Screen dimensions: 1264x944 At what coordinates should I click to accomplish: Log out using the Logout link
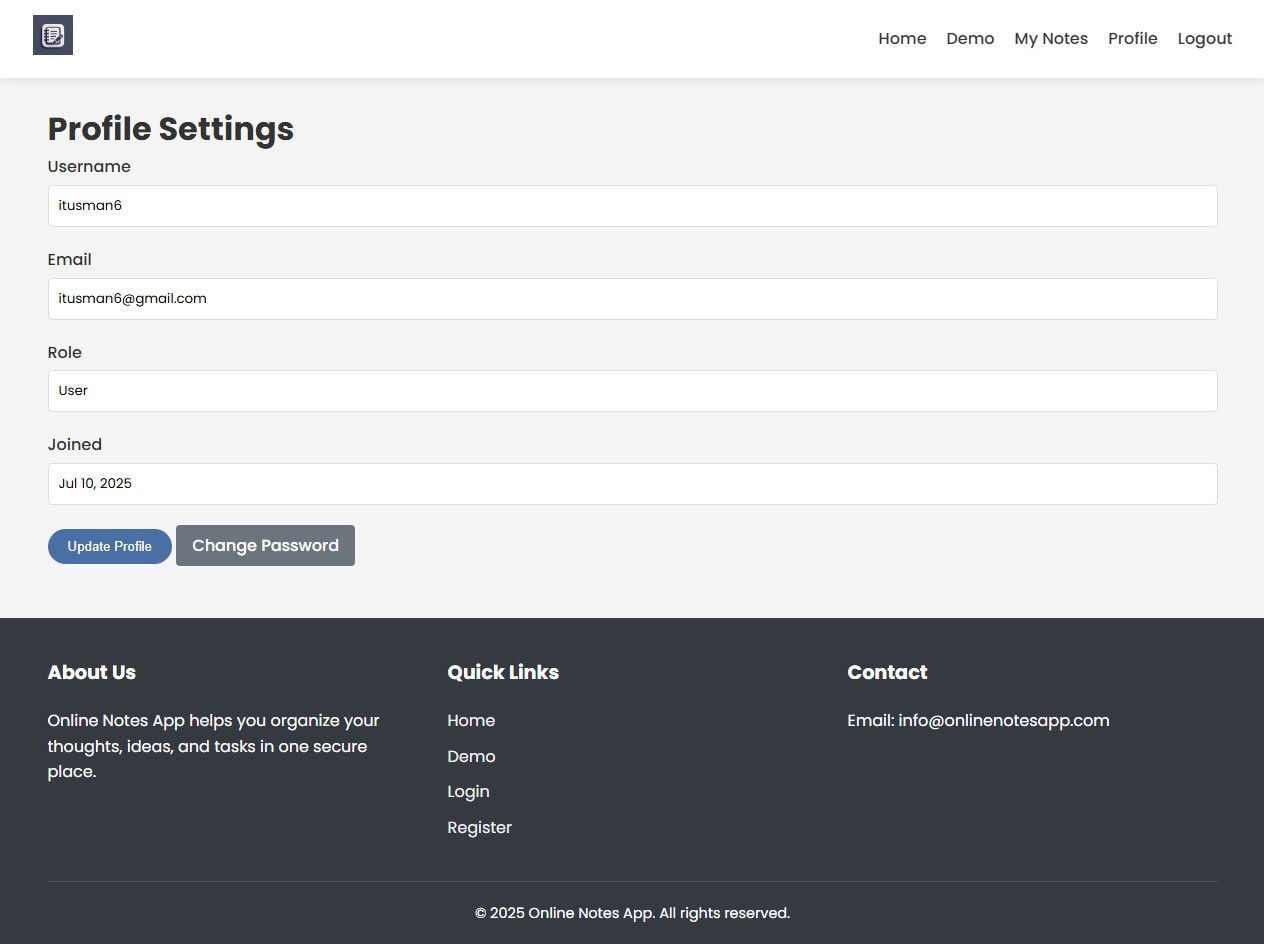click(x=1204, y=39)
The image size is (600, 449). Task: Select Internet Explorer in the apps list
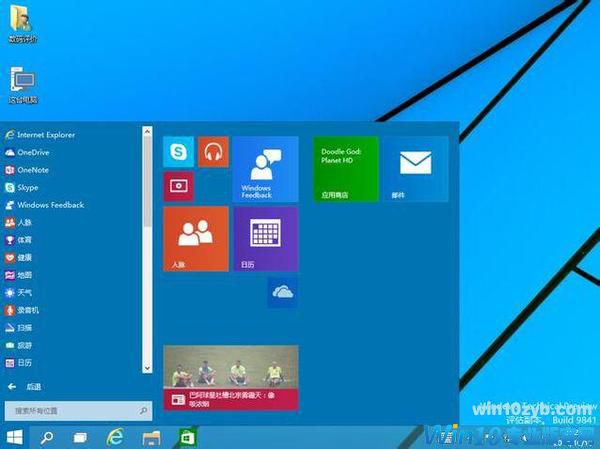pos(45,134)
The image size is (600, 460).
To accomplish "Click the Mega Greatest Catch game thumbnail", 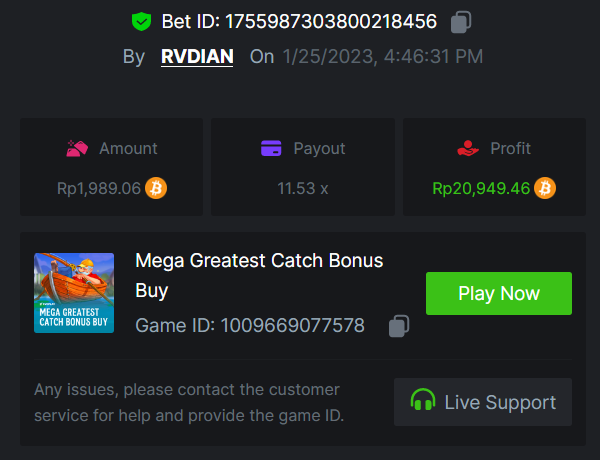I will click(73, 293).
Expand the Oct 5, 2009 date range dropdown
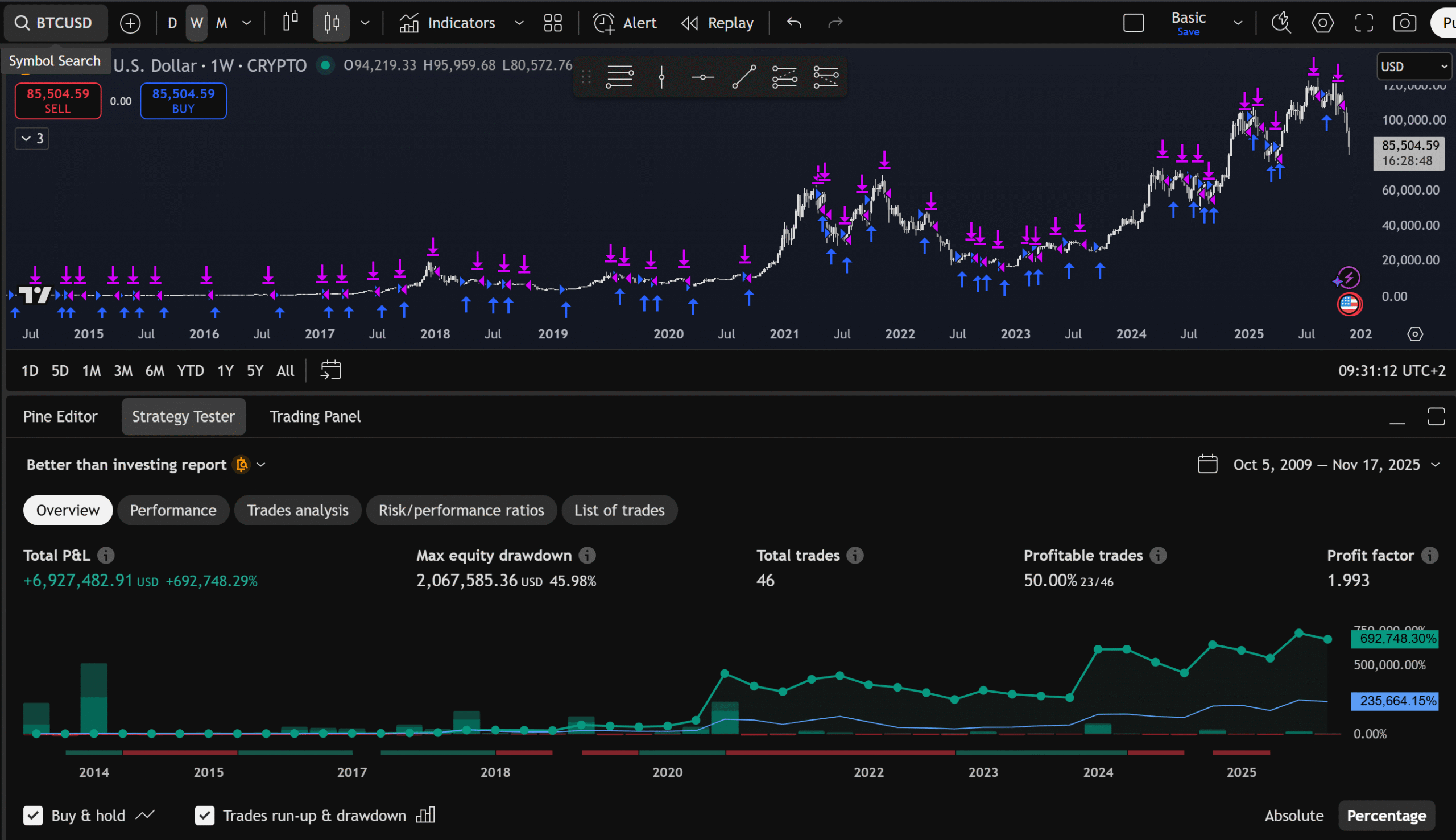Screen dimensions: 1456x840 pyautogui.click(x=1436, y=465)
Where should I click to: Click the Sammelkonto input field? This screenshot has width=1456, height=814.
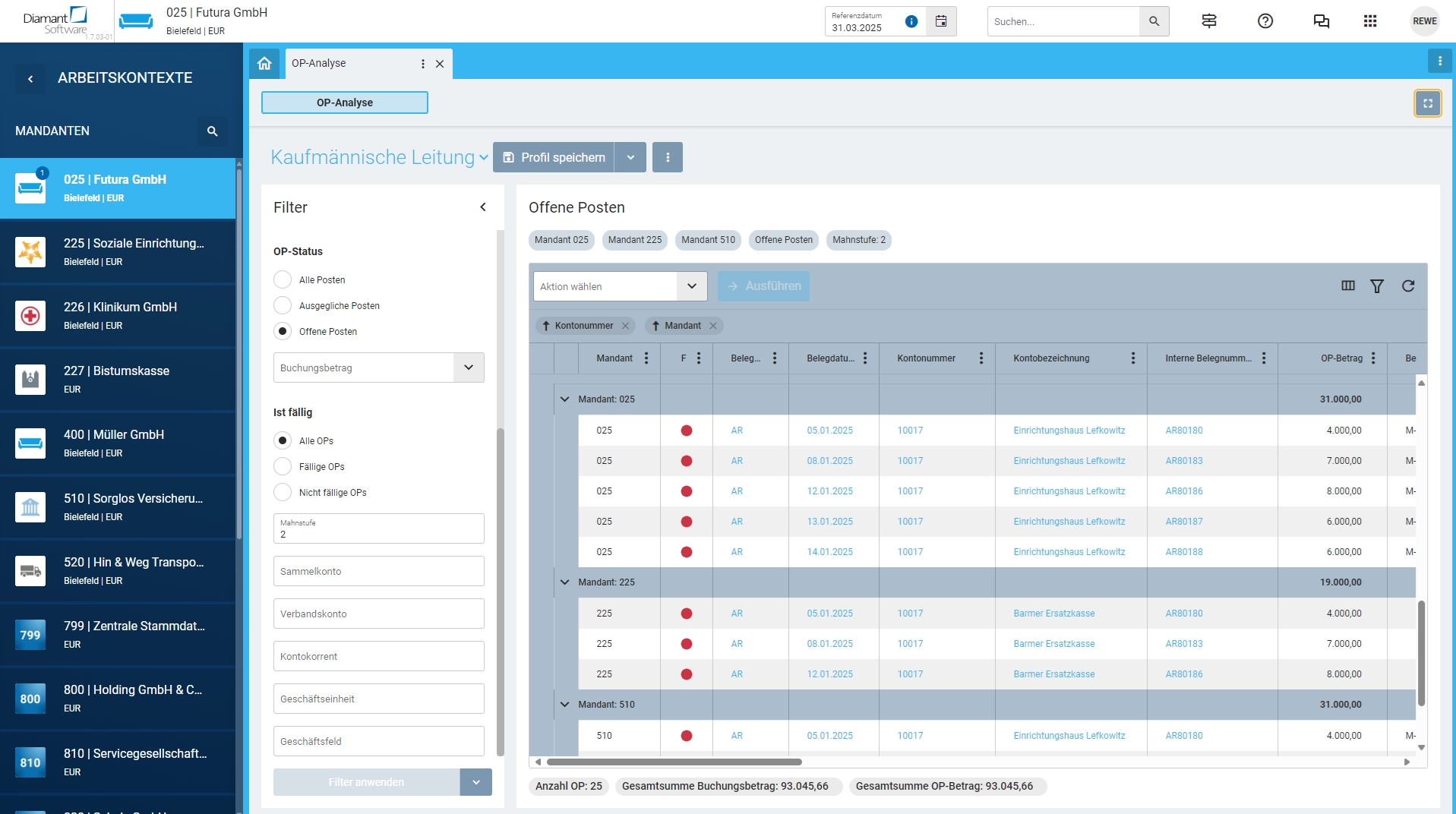378,571
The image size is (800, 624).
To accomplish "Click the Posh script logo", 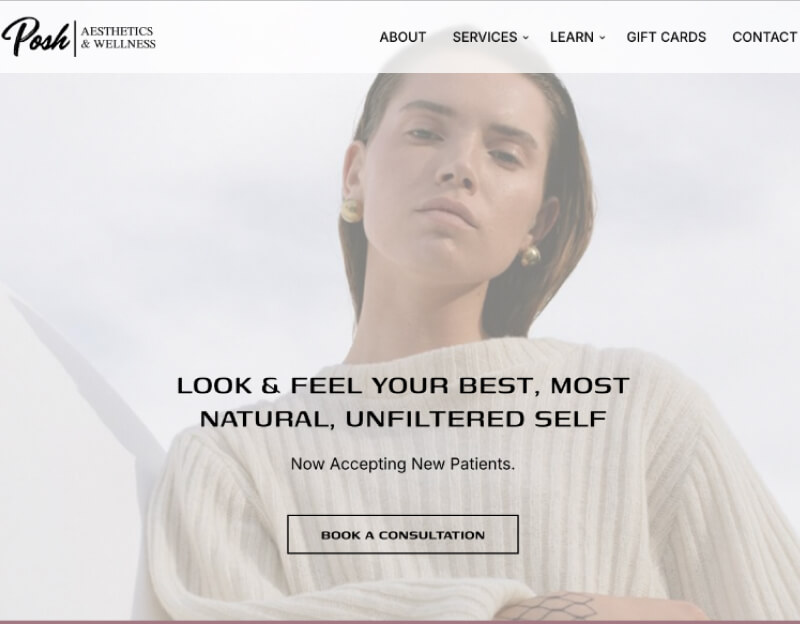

- GOAL OF THE EXERCISE -
Copy the records word for word, beginning at the line that contains "Where should I" and continuing through the end of the records. Omit the pictures from your copy.

- RESPONSE TO THE EXERCISE -
Where should I click to: Click the Sammelkonto input field? This screenshot has width=1456, height=814.
378,571
The image size is (800, 624).
To accomplish "Click the Posh script logo", 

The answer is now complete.